Will student loan interest ever be tax-deductible again? Considering the present four trillion dollar debt and present administration I seriously doubt they will ever be tax-deductible again. Unless, our self appointed leaders would take charge.

Reality #3: Student loans have variable interest rates. Most of us know this, but sometimes the older generation within chiropractic is not aware of this. The rate can fluctuate from 6 percent to 14 percent depending upon the loan arrangement or promissory note. This fluctuation varies according to what the Federal Reserve is doing. The best thing for us new chiropractors is that the Federal Reserve keep interest rates low for us.

Reality #4: There are DCs who are getting out of chiropractic due to the financial stress. Two cases I know personally have committed suicide due to the student loan situation, and difficulty in establishing a living by being a chiropractor. I do not know the turnover rate, or if even such a statistic is kept, but am starting to hear stories of chiropractor leaving the field.

Now we can talk about how to deal with your loan. There is a manual by the Health and Human Services you should get. This plan is to keep the "wolves at bay" or keep your loan from defaulting. This method is perfectly legal, and I have used it.

Once you've graduated:

  1. Do not consolidate your student loan. Use up your four six month forbearance periods. You are entitled to use them if you can say you have other financial obligations or reasons. Take advantage of those grace periods you have.
  2. Once the forbearance period is over, then consolidate the loans. Now you may not be able to consolidate all the loans, but you will be able to put some in.
  3. Ask if there is graduated payments on loans you cannot consolidate.
  4. The loans you can consolidate, use their new four six month forbearance period. You have just created another period to build up cash reserves.
  5. Make the minimum payment if times are tough -- you can always make extra principle payments.
  6. Try not to be late -- the interest, phone calls, and letters accumulate.
  7. Try to make the payment the day the bill comes in -- keeping a bill on your desk can stress you out.
Are there drawbacks to forbearing a loan for so long? Yes. The interest will accumulate and be capitalized (meaning the unpaid interest then is added to your principle amount). But in this case, it is best to keep the government off your back and you off the Credit Bureau's reports and Federal Register.

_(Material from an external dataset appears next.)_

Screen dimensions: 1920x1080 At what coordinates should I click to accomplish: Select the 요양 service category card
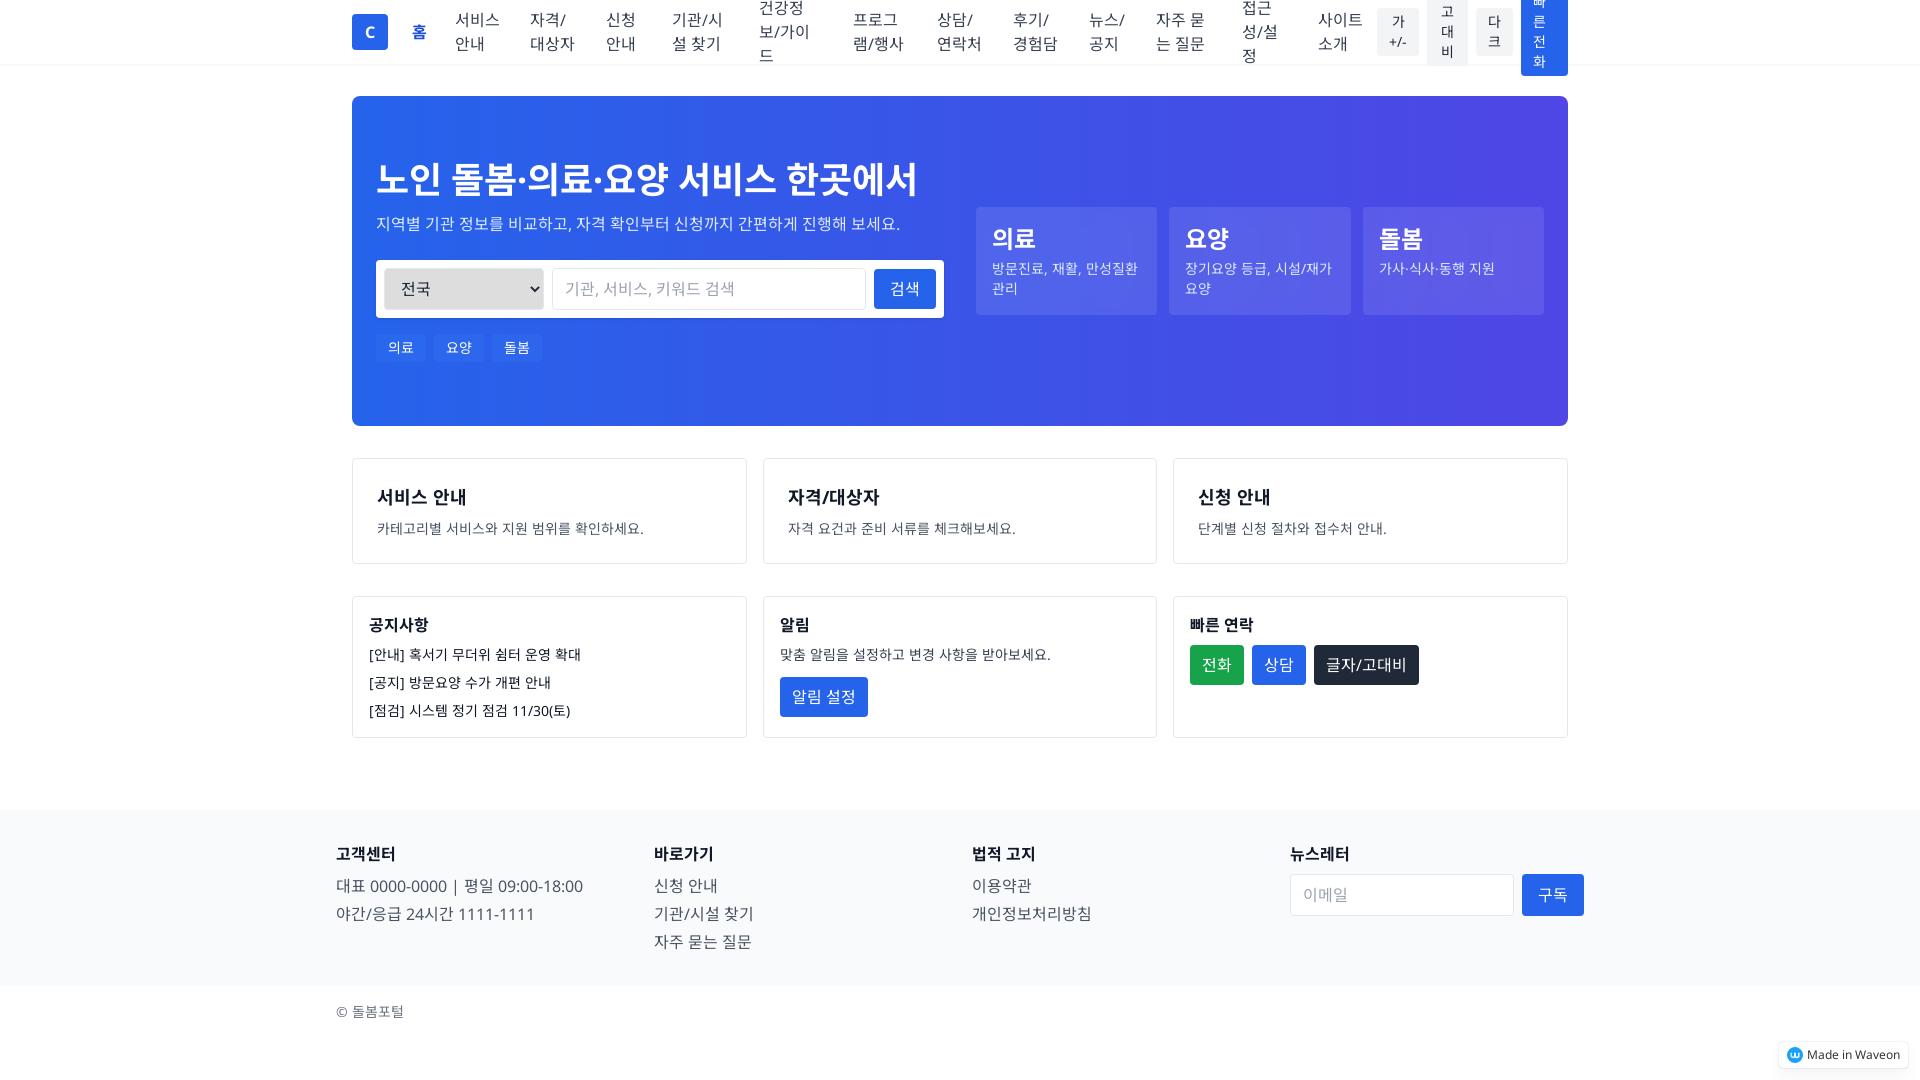[x=1259, y=260]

One interesting point I wish to make is that while you are in forbearance your credit report will show the outstanding principle, but will not show your monthly payment. One of your goals should be to buy a home. A home is a very good investment. If during your forbearance period you are able to buy a home, you'll find out that your personal debt is calculated into how much house you can afford. If you have a student loan payment of $1000/month that is going to be calculated into how much you can afford by the bank. But while in forbearance, you show your making payment of $250 and the rest in forbearance you will be able to purchase a more expensive home which could determine a lot of other factors such as resale value, neighborhood, school district, etc.

In conclusion, I challenge chiropractic's upper echelon and self anointed leaders to find a solution to this problem before it consumes the entire profession. We want to be separate and distinct, but at this rate of default we could easily become separate and extinct. If anyone is interested in writing me and pointing out anything I have or have not covered, I would appreciate your thoughts.

References

  1. Carpenter Tim. Humiliation may cure loan defaulters. January 2, 1994, Lawrence Journal-World. Lawrence, Kansas.
  2. Cramer Stan. Medical professionals cheating taxpayers. August 31, 1993, "Call for Action" television program, KCTV Channel 5, Kansas City, Kansas.
  3. Chiropractic students lead loan defaults in Minnesota, The American Chiropractor, November/December 1993, page 74.
  4. Independent survey of 18 chiropractic colleges, February 22, 1994.